● **Task details**
In two sentences, summarize the essay about leaving a corporate job to write full time, and leave out the entries.

● **Document passage**
* * * * *
“Someone must have really believed in you.”
I was at a family reunion this summer when one of my relatives said this to me.
We were talking about writing and how ten months ago, I quit my stable career at a Fortune 500 company to become a full-time writer.
A fellow creative, my relative said he understood how hard of a decision that must have been and how, in order to make it, someone must have had a lot of confidence in my writing abilities.
I thought back to on my choice and realized he was absolutely right.
A year ago, when I was struggling to find time to write amidst 12–14-hour work days, I called my writing mentor. I was talking to her about the constant struggle to find time to work on my novels and she asked me a shocking question: “Why don’t you quit your job and write full time?”
After a stunned moment of silence, I responded. “I don’t know.”
Up until that point in my career, it wasn’t financially viable for me to quit. But now…
“Do you think I should?” I asked. Aka, am I crazy, am I good enough, is it worth my time, do you think this will go anywhere?
My mentor responded: “Yes. Do it.”
So I prayed about it. I talked to my husband, other mentors, family and friends about it. Almost everyone said the same thing—now is the time, go for it. As one of my brother’s said;
“You can try it, and if it’s not for you, corporate America will always be there. But if you don’t try it, you’ll spend the rest of your life wondering what would have happened.”
Because I don’t want to live with regrets, or let fear stop me, and because becoming an author has been my passion and dream since high school, I made my decision. One month later, I was meeting with HR and signing my resignation paperwork with shaky hands.
* * * * *
● **Given entries**
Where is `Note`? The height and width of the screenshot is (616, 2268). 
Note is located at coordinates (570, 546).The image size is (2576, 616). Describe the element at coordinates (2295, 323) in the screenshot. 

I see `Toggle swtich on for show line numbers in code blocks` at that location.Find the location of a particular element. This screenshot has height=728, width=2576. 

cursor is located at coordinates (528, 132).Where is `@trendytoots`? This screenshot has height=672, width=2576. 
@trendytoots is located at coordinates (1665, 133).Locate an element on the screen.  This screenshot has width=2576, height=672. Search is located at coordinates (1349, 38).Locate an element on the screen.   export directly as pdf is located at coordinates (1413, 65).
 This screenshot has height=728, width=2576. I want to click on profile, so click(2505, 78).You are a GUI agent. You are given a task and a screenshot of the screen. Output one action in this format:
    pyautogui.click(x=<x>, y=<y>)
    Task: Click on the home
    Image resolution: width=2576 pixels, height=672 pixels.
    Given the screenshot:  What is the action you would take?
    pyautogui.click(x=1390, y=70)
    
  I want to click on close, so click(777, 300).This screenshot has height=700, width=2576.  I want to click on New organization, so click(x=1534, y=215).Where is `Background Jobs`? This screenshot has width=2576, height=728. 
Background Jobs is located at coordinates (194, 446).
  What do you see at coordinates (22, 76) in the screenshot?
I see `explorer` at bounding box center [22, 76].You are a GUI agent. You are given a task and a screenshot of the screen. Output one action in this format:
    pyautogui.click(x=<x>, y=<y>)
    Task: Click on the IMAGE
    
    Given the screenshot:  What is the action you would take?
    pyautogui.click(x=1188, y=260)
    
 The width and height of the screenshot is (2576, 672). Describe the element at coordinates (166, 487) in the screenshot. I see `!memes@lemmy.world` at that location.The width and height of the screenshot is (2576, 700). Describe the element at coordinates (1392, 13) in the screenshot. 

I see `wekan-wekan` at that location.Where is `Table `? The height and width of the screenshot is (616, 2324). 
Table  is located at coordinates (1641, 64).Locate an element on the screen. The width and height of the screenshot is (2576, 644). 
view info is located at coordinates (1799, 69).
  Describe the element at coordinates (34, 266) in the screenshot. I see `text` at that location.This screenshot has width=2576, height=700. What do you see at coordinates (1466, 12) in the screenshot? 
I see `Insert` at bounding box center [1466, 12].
* * * * *
● **Exercise result**
At a family reunion, a relative told the writer that someone must have really believed in them for them to leave a stable Fortune 500 career to write full time, and the writer saw that this was true. A year earlier, a writing mentor had asked why the writer didn't quit to write, and after prayer and talks with a husband, mentors, family and friends who nearly all said to go for it, the writer resigned a month later rather than live with regrets.